Uma caixa cênica de arestas metálicas de três metros de altura delimita o espaço físico, que é mínimo. Dentro dele, uma geladeira, uma mesa com algumas frutas dispostas sobre ela e uma pia com água corrente. Em cena, cercada por essa estrutura, está a atriz paraibana Ana Marinho. Ela se encontra só e em silêncio para apresentar Razões para ficar, peça que tem em seu texto relatos reais de oito mulheres egressas do Hospital Psiquiátrico Juliano Moreira, e que acabaram de ser transferidas para o Serviço Residencial Terapêutico da cidade de João Pessoa. É com sutilezas que se desvela o drama das mulheres confinadas e abandonadas em seus conflitos psíquicos e existenciais.

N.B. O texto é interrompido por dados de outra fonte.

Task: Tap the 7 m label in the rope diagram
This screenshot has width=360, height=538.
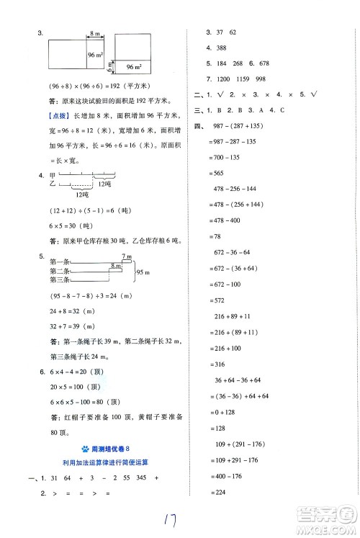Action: click(x=127, y=256)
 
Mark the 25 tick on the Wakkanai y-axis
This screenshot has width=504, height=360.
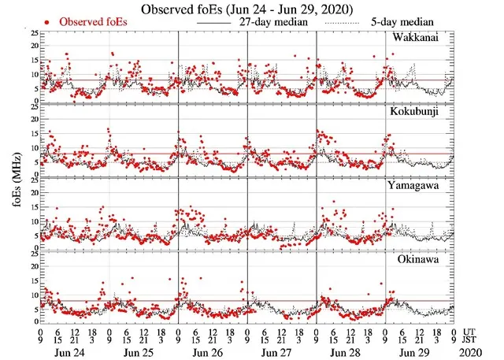click(x=32, y=34)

A peça volta a entrar em cartaz por uma curta temporada hoje e amanhã, sempre às 20h, e domingo, às 19h, no Teatro Lima Penante, em João Pessoa, com entrada gratuita. A montagem estreou em 2016 e desde 2018 não era encenada. A razão para voltar agora tem a ver com a urgência que o tema ganhou durante a quarentena forçada pela Covid-19. “Acredito que a recepção vai ser diferente. Para mim, vai ser diferente fazer porque a experiência de isolamento acabou por atingir pessoas consideradas sãs. Principalmente as mulheres que vivem isoladas dentro de casa e que com a pandemia viveram processos de violência em casa. Como estou mais velha, a solidão também se aproxima muito nessa fase da vida”, conta Ana Marinho, hoje com 56 anos.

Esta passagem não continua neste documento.